The distance between some of my relatives becomes a sore chip on my shoulder, but diamonds cannot be polished without being sloughed off its own dirt. Of course, I cannot change anyone’s opinion of me, of us, it’s their freedom. The upsetting part is that these are the people you grew up with, whom you invested so much care despite the times of being apart. But, this is not for me. I am not in control. For now, I just have to accept reality that this is this and slowly relinquish this grasp. I’m allowing my hands to be filled with a new warmth.
I don’t know how I survived this, but I watched a whole lot of ONE OK ROCK‘s concert (and rewatched it again) which is really insane. Two things: Taka’s voice, and Toru is just mad sexy. I don’t need these distractions.
One of these days I need to have a check-up.
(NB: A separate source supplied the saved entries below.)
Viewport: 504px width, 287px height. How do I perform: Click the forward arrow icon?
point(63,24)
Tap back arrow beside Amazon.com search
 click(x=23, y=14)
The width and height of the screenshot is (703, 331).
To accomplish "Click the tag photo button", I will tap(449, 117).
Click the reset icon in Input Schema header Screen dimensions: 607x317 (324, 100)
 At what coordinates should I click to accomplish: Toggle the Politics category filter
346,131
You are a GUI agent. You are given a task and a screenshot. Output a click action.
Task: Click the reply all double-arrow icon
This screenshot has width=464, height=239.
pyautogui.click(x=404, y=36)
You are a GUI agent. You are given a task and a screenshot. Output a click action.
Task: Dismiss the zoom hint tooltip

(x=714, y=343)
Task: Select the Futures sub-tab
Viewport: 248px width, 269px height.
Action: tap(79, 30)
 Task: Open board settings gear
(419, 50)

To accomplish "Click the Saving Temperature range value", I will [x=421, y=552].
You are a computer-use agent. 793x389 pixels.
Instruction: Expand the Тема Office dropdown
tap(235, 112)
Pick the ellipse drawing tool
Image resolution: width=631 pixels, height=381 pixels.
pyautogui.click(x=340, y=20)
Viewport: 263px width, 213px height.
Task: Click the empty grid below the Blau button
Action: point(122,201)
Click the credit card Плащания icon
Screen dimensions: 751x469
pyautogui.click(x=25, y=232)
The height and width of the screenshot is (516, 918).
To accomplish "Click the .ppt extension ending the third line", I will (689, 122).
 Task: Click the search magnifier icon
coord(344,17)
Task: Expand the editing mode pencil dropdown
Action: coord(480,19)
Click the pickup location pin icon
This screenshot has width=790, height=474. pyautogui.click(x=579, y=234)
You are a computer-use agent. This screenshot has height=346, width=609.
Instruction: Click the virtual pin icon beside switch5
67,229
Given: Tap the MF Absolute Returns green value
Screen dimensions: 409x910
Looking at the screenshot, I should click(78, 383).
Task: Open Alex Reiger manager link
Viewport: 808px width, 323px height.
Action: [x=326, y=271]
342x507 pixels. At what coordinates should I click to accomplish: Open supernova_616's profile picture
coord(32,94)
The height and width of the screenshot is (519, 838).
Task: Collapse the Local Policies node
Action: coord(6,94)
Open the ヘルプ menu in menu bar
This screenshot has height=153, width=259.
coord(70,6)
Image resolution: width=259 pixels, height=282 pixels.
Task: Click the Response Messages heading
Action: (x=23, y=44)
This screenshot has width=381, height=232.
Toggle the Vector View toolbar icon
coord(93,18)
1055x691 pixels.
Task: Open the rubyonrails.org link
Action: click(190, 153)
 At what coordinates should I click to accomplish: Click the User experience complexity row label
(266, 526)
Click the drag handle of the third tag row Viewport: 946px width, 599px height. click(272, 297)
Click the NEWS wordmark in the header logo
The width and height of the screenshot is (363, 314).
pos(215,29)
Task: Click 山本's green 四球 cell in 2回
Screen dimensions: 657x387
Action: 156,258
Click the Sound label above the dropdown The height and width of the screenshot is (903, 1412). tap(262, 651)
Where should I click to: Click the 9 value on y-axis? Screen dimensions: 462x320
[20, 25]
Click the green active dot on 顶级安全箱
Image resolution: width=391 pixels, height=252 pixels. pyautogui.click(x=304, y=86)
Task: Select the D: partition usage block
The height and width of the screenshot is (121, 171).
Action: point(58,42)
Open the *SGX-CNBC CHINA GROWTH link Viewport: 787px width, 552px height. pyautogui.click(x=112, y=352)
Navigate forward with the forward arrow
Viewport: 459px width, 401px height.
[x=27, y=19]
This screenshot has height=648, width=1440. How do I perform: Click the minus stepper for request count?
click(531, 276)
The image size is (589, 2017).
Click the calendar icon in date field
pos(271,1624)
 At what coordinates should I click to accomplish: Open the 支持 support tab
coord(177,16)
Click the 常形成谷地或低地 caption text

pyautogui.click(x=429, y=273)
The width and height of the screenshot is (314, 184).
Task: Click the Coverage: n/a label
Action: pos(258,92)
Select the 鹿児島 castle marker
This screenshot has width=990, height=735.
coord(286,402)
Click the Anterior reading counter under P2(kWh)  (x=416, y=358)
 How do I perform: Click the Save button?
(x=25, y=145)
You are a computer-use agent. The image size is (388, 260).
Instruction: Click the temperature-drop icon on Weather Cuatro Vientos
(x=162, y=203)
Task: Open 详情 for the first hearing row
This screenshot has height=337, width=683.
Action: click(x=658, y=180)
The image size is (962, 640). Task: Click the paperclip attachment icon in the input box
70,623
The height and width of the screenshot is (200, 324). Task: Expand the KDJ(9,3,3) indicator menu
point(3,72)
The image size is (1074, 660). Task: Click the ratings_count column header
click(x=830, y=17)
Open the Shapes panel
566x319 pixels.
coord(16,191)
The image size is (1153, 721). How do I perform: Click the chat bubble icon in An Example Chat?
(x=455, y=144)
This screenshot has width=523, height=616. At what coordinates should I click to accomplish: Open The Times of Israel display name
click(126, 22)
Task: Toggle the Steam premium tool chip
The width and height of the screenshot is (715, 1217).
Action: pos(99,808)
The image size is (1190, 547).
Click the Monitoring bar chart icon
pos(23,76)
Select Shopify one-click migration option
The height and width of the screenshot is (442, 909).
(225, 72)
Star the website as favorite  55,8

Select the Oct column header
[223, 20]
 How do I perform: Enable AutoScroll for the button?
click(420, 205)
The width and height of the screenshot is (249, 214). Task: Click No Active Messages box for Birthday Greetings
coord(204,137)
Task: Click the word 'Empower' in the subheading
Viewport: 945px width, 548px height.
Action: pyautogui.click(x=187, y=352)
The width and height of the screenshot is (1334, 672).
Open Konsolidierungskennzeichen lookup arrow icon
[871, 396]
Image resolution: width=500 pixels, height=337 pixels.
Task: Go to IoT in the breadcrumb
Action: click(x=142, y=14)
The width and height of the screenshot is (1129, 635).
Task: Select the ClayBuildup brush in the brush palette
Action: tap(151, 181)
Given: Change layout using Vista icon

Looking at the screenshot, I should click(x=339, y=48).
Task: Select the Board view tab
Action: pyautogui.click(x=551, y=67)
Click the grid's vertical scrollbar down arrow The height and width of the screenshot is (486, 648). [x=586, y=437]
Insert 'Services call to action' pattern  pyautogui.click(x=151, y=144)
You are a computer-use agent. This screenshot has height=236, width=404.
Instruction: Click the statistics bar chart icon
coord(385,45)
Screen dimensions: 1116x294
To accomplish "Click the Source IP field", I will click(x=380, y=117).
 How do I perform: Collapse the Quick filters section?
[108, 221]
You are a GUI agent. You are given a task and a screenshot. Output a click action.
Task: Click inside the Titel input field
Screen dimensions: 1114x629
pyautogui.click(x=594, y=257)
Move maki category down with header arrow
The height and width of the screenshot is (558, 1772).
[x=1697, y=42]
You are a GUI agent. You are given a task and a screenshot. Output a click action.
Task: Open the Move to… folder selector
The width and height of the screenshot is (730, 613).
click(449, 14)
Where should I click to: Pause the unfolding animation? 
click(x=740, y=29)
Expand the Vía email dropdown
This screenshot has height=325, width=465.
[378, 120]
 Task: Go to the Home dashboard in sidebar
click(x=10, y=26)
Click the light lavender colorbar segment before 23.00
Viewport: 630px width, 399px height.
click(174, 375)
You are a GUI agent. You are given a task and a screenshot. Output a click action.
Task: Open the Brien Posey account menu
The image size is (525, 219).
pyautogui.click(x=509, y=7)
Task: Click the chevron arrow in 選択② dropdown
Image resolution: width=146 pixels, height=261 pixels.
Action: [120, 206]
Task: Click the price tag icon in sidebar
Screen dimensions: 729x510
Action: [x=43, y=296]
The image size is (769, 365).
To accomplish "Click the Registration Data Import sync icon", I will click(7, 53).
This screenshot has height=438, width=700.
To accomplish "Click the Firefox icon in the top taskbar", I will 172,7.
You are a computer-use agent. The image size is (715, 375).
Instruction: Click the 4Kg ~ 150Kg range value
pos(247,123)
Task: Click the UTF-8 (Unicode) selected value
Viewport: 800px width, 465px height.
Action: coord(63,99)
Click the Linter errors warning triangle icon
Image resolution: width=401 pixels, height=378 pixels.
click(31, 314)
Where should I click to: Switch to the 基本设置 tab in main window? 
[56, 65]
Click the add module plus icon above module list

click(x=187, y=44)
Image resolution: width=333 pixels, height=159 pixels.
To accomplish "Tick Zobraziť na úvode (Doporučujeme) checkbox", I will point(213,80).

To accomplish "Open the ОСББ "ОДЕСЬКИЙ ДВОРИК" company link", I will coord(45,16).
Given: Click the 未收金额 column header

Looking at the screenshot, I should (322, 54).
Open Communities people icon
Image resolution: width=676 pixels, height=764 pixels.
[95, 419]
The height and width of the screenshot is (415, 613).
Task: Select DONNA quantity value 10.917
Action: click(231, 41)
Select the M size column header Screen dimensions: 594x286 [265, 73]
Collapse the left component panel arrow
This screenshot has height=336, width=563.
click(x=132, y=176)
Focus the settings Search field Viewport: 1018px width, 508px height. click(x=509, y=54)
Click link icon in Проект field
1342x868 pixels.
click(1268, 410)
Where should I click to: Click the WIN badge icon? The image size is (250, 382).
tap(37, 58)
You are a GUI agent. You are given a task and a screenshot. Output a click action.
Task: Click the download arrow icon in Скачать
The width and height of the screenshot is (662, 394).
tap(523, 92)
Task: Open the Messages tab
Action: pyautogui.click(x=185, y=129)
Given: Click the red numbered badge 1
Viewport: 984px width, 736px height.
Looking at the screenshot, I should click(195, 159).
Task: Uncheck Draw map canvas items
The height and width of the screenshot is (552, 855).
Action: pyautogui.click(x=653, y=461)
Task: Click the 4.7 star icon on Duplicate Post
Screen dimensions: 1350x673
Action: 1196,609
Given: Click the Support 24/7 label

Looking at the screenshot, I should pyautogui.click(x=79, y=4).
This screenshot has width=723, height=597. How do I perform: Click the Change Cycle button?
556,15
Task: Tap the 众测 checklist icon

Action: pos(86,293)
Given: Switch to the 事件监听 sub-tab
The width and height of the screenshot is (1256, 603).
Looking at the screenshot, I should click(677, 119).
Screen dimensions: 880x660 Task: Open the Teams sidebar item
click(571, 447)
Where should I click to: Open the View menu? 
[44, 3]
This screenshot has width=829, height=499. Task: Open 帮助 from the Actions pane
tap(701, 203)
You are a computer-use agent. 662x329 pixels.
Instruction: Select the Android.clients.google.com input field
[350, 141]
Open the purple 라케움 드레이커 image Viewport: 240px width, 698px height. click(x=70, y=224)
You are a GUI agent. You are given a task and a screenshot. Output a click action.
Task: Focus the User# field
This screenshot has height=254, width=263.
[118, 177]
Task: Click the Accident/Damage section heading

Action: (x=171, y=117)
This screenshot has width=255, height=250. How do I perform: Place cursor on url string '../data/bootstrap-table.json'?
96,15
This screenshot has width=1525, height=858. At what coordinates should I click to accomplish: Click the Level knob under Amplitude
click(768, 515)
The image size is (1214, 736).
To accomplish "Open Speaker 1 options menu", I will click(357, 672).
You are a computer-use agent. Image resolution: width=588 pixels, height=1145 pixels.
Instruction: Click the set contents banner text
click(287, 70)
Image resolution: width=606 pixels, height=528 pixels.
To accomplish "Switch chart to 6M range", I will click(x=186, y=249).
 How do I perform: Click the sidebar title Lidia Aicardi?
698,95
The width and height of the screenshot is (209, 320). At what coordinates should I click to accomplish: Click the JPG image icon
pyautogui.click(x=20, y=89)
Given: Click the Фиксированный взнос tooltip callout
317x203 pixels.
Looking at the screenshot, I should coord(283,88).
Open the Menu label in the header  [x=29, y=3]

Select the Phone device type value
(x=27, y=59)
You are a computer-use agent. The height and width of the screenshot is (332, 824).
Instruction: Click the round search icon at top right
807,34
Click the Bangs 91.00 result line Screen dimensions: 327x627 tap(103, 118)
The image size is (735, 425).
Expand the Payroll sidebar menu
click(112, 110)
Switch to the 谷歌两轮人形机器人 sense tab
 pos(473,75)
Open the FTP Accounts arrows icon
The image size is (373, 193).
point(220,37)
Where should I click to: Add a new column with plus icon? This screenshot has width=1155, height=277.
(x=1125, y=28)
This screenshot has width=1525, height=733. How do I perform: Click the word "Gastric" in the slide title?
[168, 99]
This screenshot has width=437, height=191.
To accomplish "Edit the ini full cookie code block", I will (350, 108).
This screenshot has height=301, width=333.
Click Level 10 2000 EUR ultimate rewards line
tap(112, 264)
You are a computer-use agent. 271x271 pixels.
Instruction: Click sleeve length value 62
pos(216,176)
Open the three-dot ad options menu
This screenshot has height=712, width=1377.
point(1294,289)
I rather became aware of it this week and it triggered the essential consciousness to eat healthy if I want to be strong enough to see God’s miracles working in my life. I. Need. To. Be. Healthy. #priorities
Just had a meeting today with my co-ministers and I just realize how I far I have been dragged off from being a Worship Coordinator with my full year of being weary. If there is a ‘why’ for me in my ministry, I want to grow. I am God’s seed. I want to grow in Him, and I feel a bit upset right now, because the watering and the sunshine has not been available (with the people surrounding me). Thank God He suffice, in everything. I’m still standing. And I want to finish my term till the end of the year.
Saying goodbye to my upsets and regrets. Letting go and yearning to have my hands empty again to be filled.